WORK REQUIRED:
Among the lines below, take the one holding "This screenshot has height=454, width=1200.", the one holding "Click the mail", and all lines between them. Set them down exactly.

Dataset entries
───
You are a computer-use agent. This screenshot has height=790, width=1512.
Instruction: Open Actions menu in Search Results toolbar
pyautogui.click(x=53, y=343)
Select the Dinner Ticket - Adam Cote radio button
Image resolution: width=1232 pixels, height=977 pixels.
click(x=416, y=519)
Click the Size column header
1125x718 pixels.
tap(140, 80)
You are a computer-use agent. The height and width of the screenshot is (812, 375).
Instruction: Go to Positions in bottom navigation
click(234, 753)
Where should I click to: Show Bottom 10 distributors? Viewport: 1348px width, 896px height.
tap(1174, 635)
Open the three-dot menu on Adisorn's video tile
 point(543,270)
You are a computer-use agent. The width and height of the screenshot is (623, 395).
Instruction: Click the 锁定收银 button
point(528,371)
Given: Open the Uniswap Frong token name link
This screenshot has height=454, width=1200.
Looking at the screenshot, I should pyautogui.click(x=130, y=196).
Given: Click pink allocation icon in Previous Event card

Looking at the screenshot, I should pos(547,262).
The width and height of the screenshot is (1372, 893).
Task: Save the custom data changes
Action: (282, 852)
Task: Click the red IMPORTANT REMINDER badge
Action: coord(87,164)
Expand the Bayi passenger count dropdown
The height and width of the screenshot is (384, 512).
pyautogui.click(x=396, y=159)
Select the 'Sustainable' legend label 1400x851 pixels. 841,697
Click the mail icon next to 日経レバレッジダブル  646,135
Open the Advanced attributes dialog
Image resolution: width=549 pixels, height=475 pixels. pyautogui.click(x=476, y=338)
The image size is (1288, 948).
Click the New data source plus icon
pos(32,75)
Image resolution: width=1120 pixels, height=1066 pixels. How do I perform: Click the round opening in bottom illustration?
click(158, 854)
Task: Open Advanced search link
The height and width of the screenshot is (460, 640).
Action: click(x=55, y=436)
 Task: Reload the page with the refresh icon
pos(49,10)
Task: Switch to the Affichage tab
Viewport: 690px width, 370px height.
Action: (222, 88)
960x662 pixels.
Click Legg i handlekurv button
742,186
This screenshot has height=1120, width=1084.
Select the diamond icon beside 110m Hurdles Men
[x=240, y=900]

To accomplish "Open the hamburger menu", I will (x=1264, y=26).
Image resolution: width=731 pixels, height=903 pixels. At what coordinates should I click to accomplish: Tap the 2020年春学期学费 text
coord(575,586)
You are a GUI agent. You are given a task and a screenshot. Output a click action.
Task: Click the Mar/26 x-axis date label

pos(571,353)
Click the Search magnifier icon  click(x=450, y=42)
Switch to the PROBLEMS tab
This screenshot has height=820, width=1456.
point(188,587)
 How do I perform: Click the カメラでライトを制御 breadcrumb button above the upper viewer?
───
ANSWER BELOW:
This screenshot has height=454, width=1200.
Looking at the screenshot, I should pyautogui.click(x=130, y=196).
Given: Click pink allocation icon in Previous Event card

Looking at the screenshot, I should pos(547,262).
The width and height of the screenshot is (1372, 893).
Task: Save the custom data changes
Action: (282, 852)
Task: Click the red IMPORTANT REMINDER badge
Action: coord(87,164)
Expand the Bayi passenger count dropdown
The height and width of the screenshot is (384, 512).
pyautogui.click(x=396, y=159)
Select the 'Sustainable' legend label 1400x851 pixels. 841,697
Click the mail icon next to 日経レバレッジダブル  646,135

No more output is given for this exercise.